Rwandan architects propose professional board
Rwandan architects and engineers say a legal framework document, which is currently on parliamentarians’ table, would help them regulate and establish order within their profession.
In spite of architectural and engineering activities that have been taking place in the country; particularly as housing development keeps growing, practitioners say the activities are chaotic.
The reason behind this is that so far there is neither a law regulating their profession nor a legal forum where local and international practitioners could discuss their activities and set a code of conduct governing their profession.
“A company could come from Kenya or Uganda and start operating in the country without any recognition from local practitioners,” says Eudes Kayumba, the vice president of the Architects Association of Rwanda (AAR).
The architects believe that in their profession, one needs more than to register at the Rwanda Development Board (RDB) since there are standards that need to be observed by everyone to ensure fair competition.
“Even those who were denied working in other countries would come and start operating in Rwanda,” Kayumba says.
Besides the bill they want be legalized, architects propose a board governing their career, as well as to strengthen mutual recognition in East African Community and protect interests of the whole block.
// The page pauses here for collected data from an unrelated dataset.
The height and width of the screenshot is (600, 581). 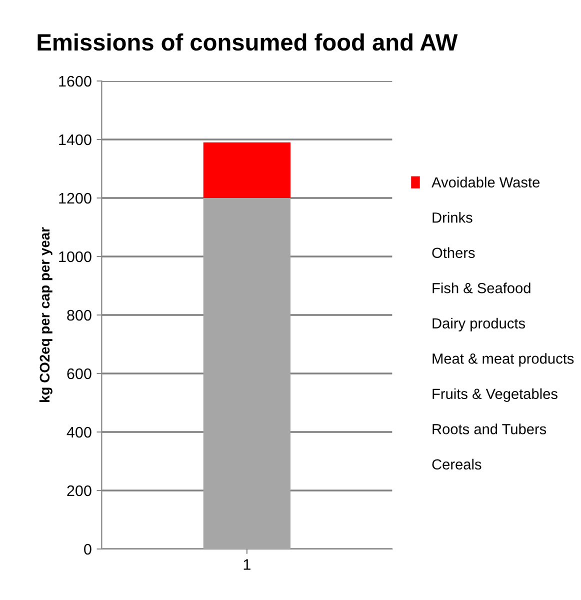 What do you see at coordinates (454, 252) in the screenshot?
I see `text: Others` at bounding box center [454, 252].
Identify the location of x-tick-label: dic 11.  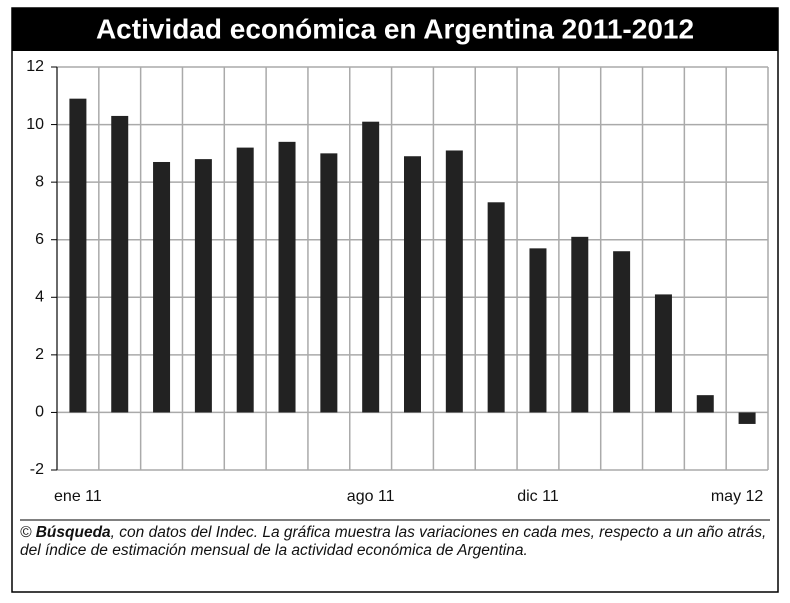
(538, 496).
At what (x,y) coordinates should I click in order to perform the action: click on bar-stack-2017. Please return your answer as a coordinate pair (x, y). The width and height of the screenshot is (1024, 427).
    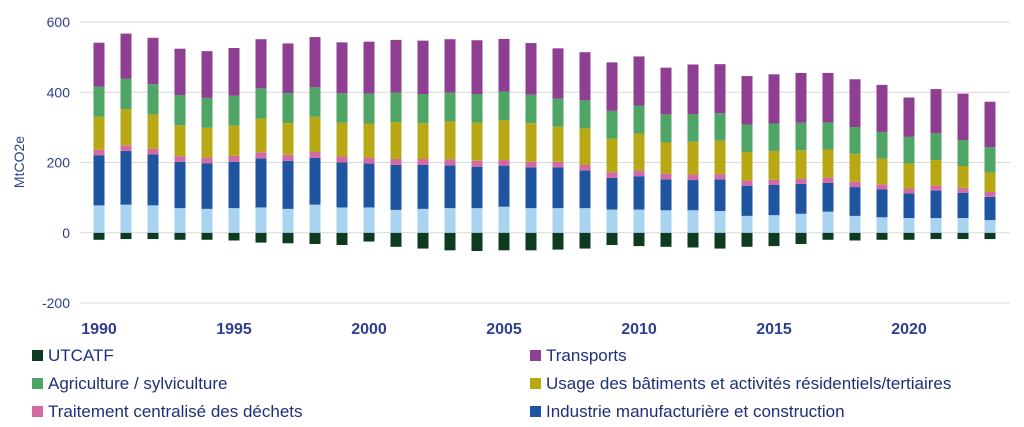
    Looking at the image, I should click on (828, 156).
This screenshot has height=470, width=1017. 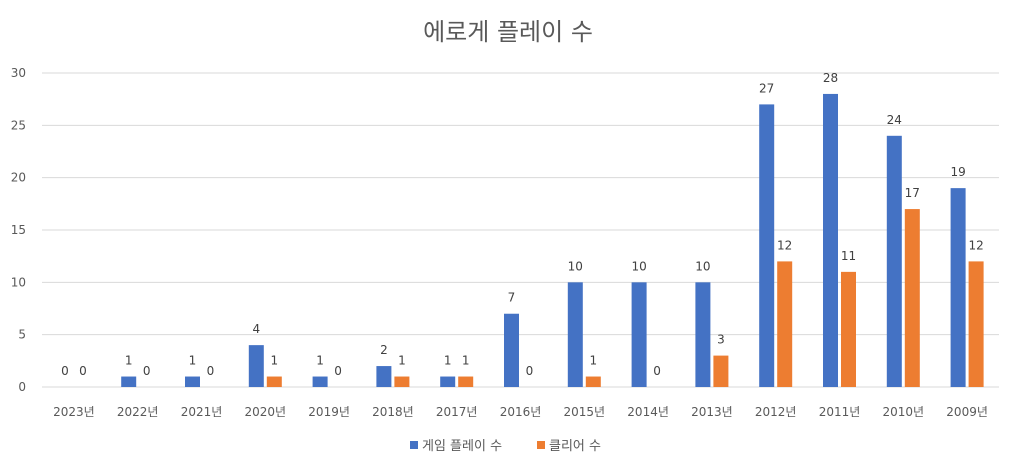 I want to click on x-tick-label: 2021년, so click(x=202, y=412).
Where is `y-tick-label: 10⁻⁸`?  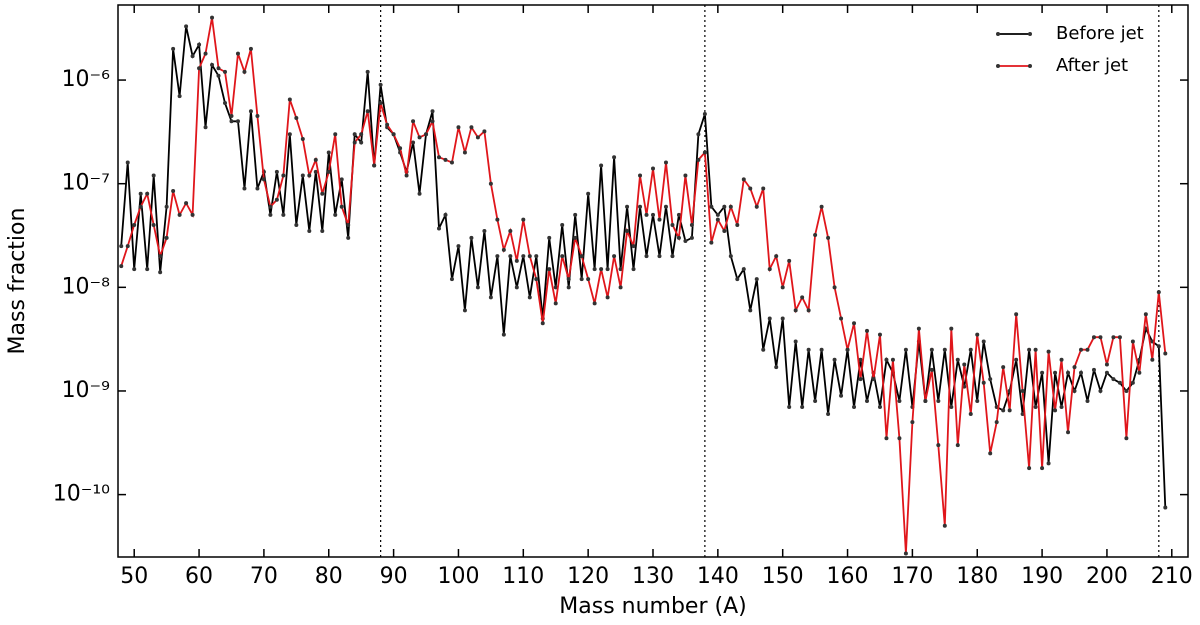
y-tick-label: 10⁻⁸ is located at coordinates (86, 286).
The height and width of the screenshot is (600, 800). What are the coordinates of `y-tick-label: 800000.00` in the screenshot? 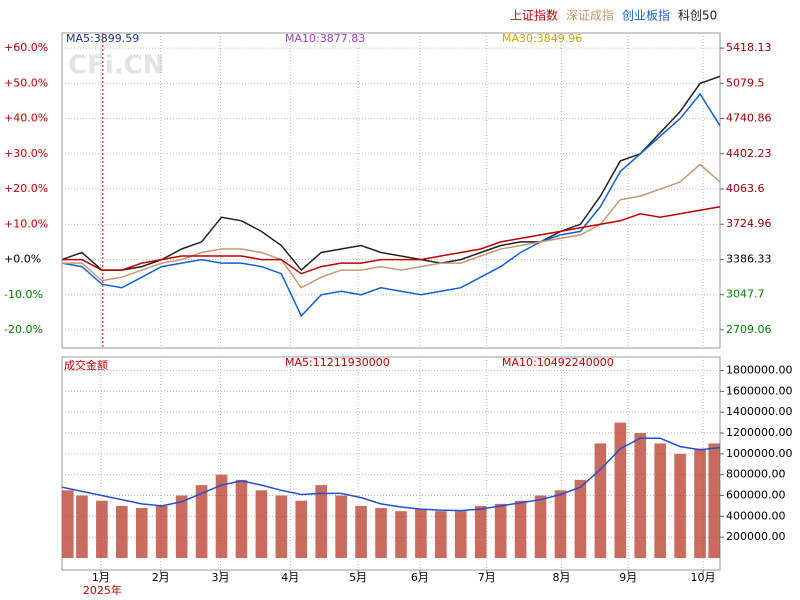 It's located at (756, 474).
The ideal would be to constitute a legal structure where architects or engineers can meet to regulate their own affairs as it has been the case in Uganda, Kenya and Tanzania.
Officials in the ministry of infrastructure recognize the need for Rwandan architects to have such legal mechanism so as for them to provide better service to the society. “We want now to establish a legal framework where engineers and architects will be meeting to discuss their own concerns and regulate themselves; otherwise, everyone would wake up in the morning and assume to be an engineer,” Minister Nsengiyumva said while explaining the law before the chamber of deputies.
Minister Nsengiyumva said that the document was prepared after consultations with practicing engineers and architects so that it responds to their needs. He added that the law regulating the sector of engineering intends to set standards that could help to get better quality in the sector.
Along with the establishment of the legal framework, the minister mentioned that they are committed to increase the number of professionals by either offering related courses in local higher learning institutions or providing Rwandans with training opportunities abroad.
Currently professional architects are provided by Kigali Institute of Science and Technology (KIST) and the National University of Rwanda (NUR) which offer courses in design, architecture and civil engineering.